LMI V10 containers release¶
This document will contain the latest releases of our LMI containers. For details on any other previous releases, please refer our github release page
Release Notes¶
Release date: August 16, 2024¶
Check out our latest Large Model Inference Containers.
Key Features¶
DJL Serving Changes (applicable to all containers)¶
- Allows configuring health checks to fail based on various types of error rates
- When not streaming responses, all invocation errors will respond with the appropriate 4xx or 5xx HTTP response code
- Previously, for some inference backends (vllm, lmi-dist, tensorrt-llm) the behavior was to return 2xx HTTP responses when errors occurred during inference
- HTTP Response Codes are now configurable if you require a specific 4xx or 5xx status to be returned in certain situations
- Introduced annotations
@input_formatter
and@output_formatter
to bring your own script for pre- and post-postprocessing.
LMI Container (vllm, lmi-dist)¶
- vLLM updated to version 0.5.3.post1
- Added MultiModal Support for Vision Language Models using the OpenAI Chat Completions Schema.
- More details available here
- Supports Llama 3.1 models
- Supports beam search,
best_of
andn
with non streaming output. - Supports chunked prefill support in both vllm and lmi-dist.
TensorRT-LLM Container¶
- TensorRT-LLM updated to version 0.11.0
- [Breaking change] Flan-T5 is now supported with C++ triton backend. Removed Flan-T5 support for TRTLLM python backend.
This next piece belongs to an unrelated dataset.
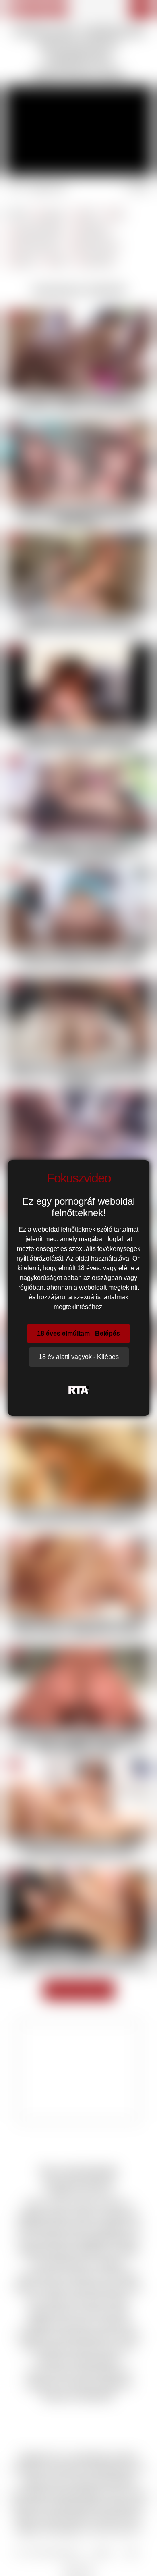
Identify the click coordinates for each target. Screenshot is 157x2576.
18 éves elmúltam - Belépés (78, 1333)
Transformers NeuronX Container¶
- Upgraded to Transformers NeuronX 2.19.1
Text Embedding (using the LMI container)¶
- Various performance improvements
Breaking Changes¶
- In the TensorRT-LLM container, Flan-T5 is now supported with C++ triton backend. Removed Flan-T5 support for TRTLLM python backend.
Known Issues¶
- Running Gemma and Phi models with TensorRT-LLM is only viable currently at TP=1 because of an issue in TensorRT-LLM where one engine is built even when TP > 1.
- When using LMI-dist, in the rare case that the machine has a broken cuda driver, it causes hanging. In that case, set LMI_USE_VLLM_GPU_P2P_CHECK=1 to prompt LMI to use a fallback option compatible with the broken cuda driver.